Louis Swaim has this to say about it:
Etymologically the term song is base on the character for "long hair that hangs down"--that is, hair that is loosened and expanded, not "drawn up." Therefore, "loosened" and "loosen" are more accurate renderings for song and fang song. The phonetic element that gives the character song its pronunciation means, by itself, "a pine tree," which carries an associated imagery of "longevity," much as evergreens are associated with ongoing vitality in the West. This may provide a clue to the Taijiquan usage of this term, which must not be confused with total relaxation, but it closer to an optimal state of the condition referred to as tonus in English anatomical parlance; that is, the partial contraction of the musculature, which allows one to maintain equilibrium and upright posture. The aligned equilibrium that is prescribed in Taijiquan is associated with imagery of being "suspended" from the crown of the head. One can, therefore, draw upon the available imagery of both something that is loosened and hangs down, and that of the upright pine, whose limbs do not droop down, but are buoyant and lively.
Understanding the cultural and historic significance of hair in China will really help give meaning to the underlying metaphors of song.
Even going quite far back in Chinese history, hair styles were always regulated by the government. The way you wore your hair told everyone your status and rank. Hair was worn in a top knot with a pin. The Chinese concept of "pulling the pin" has some resenance in English because it is like our concept of "letting your hair down."

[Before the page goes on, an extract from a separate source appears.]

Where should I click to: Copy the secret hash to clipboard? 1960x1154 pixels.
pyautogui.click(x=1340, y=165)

To "pull out the pin" meant to 'drop out,' to resign, to retire, it meant to give up your status and rank, thus dropping in status. Thus by inference, song means to sink. But it also means to discard worrying about what you think you should be doing- or even what other people think of you.

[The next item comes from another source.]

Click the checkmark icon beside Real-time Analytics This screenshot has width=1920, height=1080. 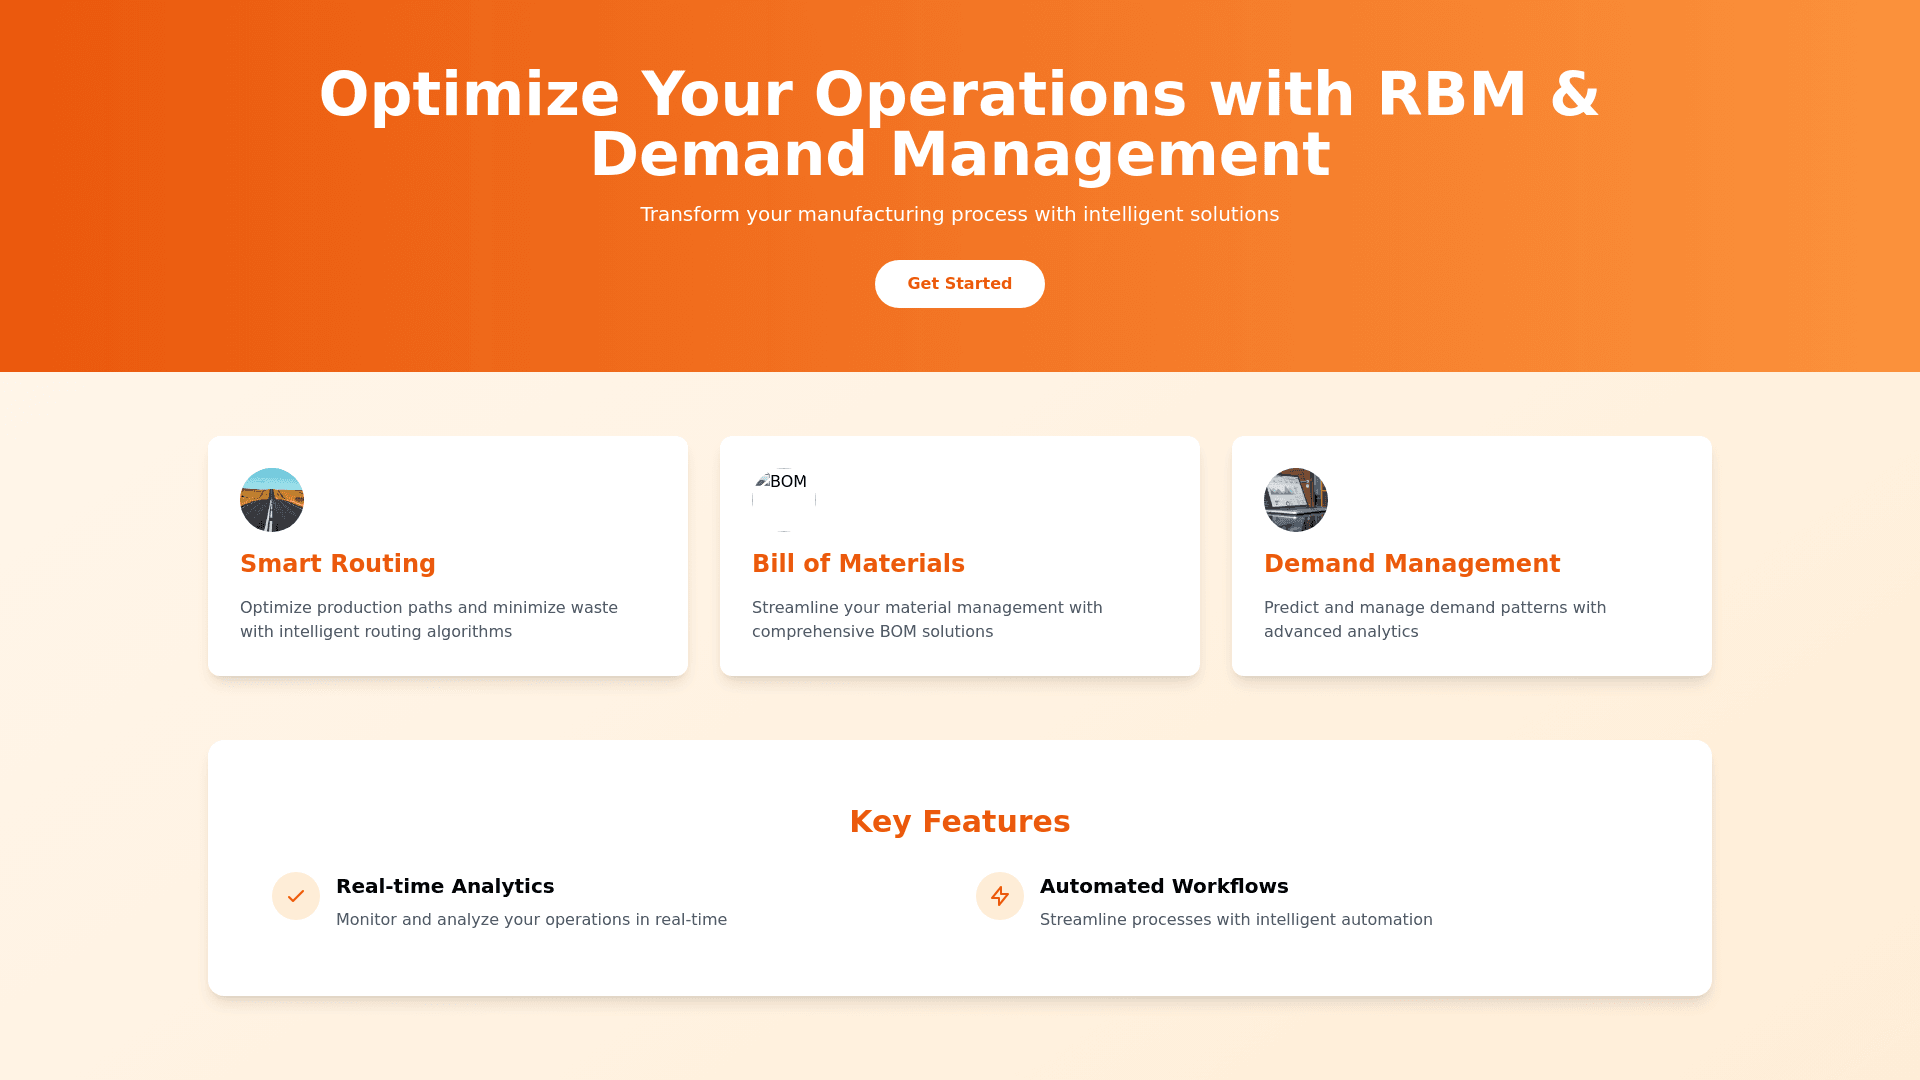[296, 896]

Another important reference comes from the fact that from 1644-to 1911 China was ruled by the Manchu, an eastern Mongolian ethnic group called Jurchen allied with other Mongolian and Tibetan groups. All Han (ethnic Chinese) males were forced to wear their hair in a cue as a form of national humiliation. If you cut your cue the penalty was death. Historically the cue was used at night by the Jurchen people to tie their slaves to a post. So the term song could easily be understood as harboring some revolutionary bravado.
Gods also have hair styles. Zhenwu, or Ziwei, is the Chinese god of fate and the central deity of the Chinese pantheon. He is the North Star, the point on the top of your head, and the perfected warrior. He represents the physicality of fearlessness, the perfect mix of pure discipline and extraordinary spontaneity that is the basis for Daoist meditation. In his iconography his hair is song, part of it is tied back in a loose braid with silk and chain to protect his neck from sharp blades, the rest is long and hanging loosely about his shoulders. His hair is a throwback (I couldn't resist) to ancient shaman-warriors who showed their utter lack of concern for status by letting their hair go wild.
Does this sound like what you're doing?
UPDATE: George Xu and I were talking about "song" and he said it is like a pine cone opening. A simultaneous spreading out into space and letting go.